En los años 80 por primera vez me llamó la atención la sucesión presidencial: en la portada de La Prensa, el diario donde trabajaba mi papá, apareció un colage con los rostros fragmentados de varios hombres, acompañado por una pregunta: ¿Quién es el tapado?
El misterio del Frankestein fotográfico se resolvió unas semanas después, cuando se volvió familiar el semblante de un hombre de rostro angular y aire de artista: Miguel de la Madrid Hurtado.
Una noche le pregunté a mi papá y a sus amigos irreverentes de la sección policiaca quién era el presidente que sería sucedido por el hombre cuya fotografía se reproducía por todos lados.

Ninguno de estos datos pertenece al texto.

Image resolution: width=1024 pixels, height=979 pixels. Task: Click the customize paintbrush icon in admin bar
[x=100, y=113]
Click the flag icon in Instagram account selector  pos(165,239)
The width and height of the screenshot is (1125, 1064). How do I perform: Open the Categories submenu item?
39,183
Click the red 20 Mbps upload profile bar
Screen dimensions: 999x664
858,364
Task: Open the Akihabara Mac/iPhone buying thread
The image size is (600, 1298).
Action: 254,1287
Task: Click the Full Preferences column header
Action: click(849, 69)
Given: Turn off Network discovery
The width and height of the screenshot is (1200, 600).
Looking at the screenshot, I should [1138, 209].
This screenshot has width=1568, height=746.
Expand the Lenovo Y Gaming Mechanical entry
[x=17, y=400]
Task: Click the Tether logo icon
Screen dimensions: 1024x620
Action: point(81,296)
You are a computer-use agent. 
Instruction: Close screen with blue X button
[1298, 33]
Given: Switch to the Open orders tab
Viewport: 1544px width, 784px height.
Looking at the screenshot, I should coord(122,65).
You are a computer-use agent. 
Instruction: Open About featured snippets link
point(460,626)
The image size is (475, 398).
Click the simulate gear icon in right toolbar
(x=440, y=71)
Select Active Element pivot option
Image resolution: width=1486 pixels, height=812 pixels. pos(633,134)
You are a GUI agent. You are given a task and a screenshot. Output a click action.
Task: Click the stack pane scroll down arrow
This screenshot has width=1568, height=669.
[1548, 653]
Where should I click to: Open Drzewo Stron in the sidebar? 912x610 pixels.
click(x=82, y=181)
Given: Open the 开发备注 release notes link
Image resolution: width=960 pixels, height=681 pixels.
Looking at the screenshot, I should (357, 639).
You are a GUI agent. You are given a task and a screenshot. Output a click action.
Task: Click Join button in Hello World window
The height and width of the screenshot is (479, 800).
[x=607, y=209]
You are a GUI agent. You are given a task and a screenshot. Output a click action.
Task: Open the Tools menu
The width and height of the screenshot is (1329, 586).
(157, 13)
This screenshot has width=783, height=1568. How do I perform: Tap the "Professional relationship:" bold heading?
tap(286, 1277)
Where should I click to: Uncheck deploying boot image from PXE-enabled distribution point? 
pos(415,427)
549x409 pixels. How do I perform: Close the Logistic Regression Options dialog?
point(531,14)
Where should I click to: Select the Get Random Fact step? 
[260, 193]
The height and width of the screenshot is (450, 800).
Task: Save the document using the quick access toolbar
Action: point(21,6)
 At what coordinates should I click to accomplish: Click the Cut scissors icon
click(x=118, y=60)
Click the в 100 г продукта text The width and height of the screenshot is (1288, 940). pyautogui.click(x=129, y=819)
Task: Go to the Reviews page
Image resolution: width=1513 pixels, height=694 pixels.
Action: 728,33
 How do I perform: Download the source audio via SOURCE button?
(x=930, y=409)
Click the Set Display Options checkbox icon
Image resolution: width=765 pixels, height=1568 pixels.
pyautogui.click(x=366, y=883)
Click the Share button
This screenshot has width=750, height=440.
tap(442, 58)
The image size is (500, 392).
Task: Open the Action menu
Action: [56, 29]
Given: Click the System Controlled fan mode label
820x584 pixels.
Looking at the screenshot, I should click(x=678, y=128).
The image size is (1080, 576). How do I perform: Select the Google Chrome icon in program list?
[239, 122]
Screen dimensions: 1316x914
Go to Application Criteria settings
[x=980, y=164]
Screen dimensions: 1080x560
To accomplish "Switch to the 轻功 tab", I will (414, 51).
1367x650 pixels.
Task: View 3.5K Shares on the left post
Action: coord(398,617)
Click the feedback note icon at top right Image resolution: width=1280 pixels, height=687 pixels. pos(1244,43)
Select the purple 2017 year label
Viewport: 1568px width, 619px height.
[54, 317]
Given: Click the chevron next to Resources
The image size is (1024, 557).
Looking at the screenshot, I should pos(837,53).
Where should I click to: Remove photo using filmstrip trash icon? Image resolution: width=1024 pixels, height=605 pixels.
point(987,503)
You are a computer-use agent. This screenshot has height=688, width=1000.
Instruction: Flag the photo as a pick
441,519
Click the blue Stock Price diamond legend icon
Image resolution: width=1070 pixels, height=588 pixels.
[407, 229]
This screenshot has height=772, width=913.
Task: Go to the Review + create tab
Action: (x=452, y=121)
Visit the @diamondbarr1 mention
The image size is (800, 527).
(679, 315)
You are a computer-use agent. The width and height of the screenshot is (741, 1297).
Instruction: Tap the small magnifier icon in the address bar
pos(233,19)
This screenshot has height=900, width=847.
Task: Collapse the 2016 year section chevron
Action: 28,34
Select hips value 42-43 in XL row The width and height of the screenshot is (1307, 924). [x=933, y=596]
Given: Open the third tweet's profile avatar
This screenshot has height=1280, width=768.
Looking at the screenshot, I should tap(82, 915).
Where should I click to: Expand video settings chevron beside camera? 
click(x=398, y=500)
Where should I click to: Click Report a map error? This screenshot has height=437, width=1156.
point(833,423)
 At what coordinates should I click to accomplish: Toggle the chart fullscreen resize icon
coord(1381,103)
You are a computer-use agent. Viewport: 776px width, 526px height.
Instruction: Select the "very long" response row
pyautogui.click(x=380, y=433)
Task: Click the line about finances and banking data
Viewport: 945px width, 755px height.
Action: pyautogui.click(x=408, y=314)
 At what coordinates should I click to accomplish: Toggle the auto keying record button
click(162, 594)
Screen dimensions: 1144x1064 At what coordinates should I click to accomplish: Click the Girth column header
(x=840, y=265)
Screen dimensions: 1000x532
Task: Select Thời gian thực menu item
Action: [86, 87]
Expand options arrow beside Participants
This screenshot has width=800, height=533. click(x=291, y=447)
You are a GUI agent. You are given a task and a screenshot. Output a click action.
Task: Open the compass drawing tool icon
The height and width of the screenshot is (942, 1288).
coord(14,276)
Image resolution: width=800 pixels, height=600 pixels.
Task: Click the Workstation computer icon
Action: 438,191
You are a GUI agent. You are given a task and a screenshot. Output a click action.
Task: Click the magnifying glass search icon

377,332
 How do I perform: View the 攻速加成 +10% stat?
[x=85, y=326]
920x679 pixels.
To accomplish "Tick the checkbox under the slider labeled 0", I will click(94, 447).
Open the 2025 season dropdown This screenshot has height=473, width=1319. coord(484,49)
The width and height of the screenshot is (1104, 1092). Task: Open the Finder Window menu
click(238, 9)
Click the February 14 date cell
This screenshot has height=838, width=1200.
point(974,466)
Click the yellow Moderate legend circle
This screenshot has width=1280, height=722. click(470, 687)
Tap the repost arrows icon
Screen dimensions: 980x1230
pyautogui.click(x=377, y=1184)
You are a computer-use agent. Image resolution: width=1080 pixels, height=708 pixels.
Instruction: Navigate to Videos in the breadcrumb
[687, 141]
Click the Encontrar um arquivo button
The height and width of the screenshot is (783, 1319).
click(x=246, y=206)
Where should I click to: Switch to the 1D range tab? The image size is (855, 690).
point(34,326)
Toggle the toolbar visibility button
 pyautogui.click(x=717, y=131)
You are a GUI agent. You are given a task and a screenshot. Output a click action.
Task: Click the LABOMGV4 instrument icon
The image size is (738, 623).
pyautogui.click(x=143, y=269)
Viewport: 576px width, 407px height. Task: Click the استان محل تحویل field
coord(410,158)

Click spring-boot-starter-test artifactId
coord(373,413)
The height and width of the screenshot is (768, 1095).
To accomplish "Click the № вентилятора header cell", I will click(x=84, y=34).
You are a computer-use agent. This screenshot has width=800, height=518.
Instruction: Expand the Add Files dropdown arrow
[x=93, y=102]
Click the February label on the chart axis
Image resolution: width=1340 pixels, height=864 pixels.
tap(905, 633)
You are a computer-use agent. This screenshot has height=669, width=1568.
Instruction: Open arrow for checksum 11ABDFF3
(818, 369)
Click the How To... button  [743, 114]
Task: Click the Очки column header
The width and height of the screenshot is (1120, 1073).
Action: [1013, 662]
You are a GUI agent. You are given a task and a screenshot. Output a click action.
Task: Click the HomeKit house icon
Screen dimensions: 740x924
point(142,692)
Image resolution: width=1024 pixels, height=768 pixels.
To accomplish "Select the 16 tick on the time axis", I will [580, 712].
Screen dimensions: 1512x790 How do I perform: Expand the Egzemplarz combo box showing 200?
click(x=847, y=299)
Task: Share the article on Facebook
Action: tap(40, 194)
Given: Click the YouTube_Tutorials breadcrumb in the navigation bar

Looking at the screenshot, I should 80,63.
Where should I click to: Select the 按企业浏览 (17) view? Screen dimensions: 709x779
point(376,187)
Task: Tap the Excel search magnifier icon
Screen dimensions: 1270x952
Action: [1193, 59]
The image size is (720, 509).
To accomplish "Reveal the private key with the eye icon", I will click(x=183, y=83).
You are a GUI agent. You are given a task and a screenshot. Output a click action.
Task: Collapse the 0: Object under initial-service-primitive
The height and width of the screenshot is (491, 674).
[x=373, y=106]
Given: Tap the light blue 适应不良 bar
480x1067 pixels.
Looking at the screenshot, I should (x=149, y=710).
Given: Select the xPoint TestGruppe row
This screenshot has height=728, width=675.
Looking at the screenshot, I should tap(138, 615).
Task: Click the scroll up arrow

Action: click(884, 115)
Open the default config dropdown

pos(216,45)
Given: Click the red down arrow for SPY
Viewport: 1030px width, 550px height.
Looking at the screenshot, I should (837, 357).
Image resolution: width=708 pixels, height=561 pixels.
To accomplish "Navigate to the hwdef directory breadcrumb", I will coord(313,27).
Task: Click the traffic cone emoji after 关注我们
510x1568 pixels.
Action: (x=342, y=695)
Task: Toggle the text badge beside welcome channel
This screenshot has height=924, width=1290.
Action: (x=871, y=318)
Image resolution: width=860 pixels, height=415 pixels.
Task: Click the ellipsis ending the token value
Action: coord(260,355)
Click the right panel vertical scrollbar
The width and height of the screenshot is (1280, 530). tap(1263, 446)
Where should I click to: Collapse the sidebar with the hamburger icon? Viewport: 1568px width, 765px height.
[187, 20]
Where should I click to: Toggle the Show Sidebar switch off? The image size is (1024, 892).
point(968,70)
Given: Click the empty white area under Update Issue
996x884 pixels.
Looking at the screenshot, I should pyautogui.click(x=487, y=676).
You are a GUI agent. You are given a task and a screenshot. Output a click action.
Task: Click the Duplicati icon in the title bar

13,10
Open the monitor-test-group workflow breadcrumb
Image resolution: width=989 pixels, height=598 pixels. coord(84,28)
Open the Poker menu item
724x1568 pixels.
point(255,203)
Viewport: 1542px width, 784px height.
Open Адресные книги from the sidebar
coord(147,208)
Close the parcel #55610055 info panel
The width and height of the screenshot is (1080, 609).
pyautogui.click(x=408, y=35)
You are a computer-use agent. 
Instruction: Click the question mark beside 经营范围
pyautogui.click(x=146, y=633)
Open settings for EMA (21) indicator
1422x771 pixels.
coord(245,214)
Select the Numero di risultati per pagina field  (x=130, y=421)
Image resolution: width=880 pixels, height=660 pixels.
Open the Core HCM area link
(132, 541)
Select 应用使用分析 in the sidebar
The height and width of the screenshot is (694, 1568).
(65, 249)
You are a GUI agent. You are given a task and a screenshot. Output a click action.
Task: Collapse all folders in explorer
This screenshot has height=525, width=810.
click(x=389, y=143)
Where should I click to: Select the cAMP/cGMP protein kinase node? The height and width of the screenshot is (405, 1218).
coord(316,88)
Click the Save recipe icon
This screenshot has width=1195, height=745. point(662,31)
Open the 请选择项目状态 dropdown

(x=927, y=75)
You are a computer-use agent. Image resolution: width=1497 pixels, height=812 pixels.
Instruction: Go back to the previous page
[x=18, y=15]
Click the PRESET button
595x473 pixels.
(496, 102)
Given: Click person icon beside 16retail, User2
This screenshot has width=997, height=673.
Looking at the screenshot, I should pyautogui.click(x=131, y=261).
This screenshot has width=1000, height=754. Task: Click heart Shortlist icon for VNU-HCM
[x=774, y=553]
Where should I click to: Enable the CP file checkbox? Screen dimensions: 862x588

“López Portillo, que lloró como un perro lo que no defendió con dignidad”, respondió mi padre. Uno de sus amigos, un gordito de bigote fino, añadió: “López el pillo, que hizo secretaria de Estado a una novia y regresaba del extranjero con el avión repleto de motocicletas y contrabando para su gabinete y los periodistas que lo acompañaban”.
No entendí muy bien de lo que hablaban. Unos años después acompañé a mi padre a una entrevista en Mérida con Pablo Emilio Madero, candidato del PAN, en una sala pequeñita como un confesionario donde nos recibieron con galletas y refrescos.
Unas semanas después, lo acompañé a otra conferencia con el candidato del PRI, Carlos Salinas, en un hotel cinco estrellas donde los políticos y los periodistas que lo acompañaban recibían trato de reyes: El gobernador Víctor Cervera ordenó llevar charolas atestadas de carne de venado y cajas de vino para agasajarlos.
Entonces comencé a entender.
Como reportero de El Universal, descubrí los dos mundos en los que se divide el país: en Guatemala y Chiapas escribí crónicas de migrantes que me parecieron los hombres y mujeres más pobres que había visto nunca, y acompañé a Carlos Salinas a viajes por Brasil, Chile, Bolivia y Argentina en el avión presidencial, una mansión en el aire repleta de políticos y empresarios donde se servían los vinos más caros y platillos sofisticados.
En esos años comencé a involucrarme a fondo en la política mexicana, un castillo con habitantes que viven en una atmósfera de ensoñación muy distinta al mundo exterior.
Alrededor del castillo se acumulaban historias y rumores: el avión presidencial solía volar los fines de semana, cargado de invitados que asistían a fiestas de amigos del presidente, como en una de las bodas de Gustavo Carvajal, un diputado que había presidido el PRI.
Con Zedillo, los salones de Los Pinos se convirtieron en salas de cine que daban cabida a adolescentes ruidosos, amigos de sus hijos. Llegó Fox, Martha Sahagún se casó con el presidente y acumuló un vestuario que hubiera envidiado Imelda Marcos, la esposa del presidente filipino que llegó a tener una colección de mil pares de zapatos.
Con Peña Nieto los excesos de la política no han terminado. En Miami coincidí en julio del año pasado con La Gaviota, sus hijos y los hijos de presidente en el Club Soho, donde habrían pagado membresías y cuentas en hotel, bares y restaurantes por más de 9 mil dólares.
El domingo, Ernesto Núñez publicó en Reforma un reportaje revelador: nuestros senadores han gastado 31 millones de pesos en boletos de avión, en viajes en los que reciben gastos personales por 500 dólares al día.
Se trata de una conducta que trasciende partidos y sexenios: en el reino de la política se hace -se gasta, se derrocha, se abusa como norma-, y nunca pasa nada.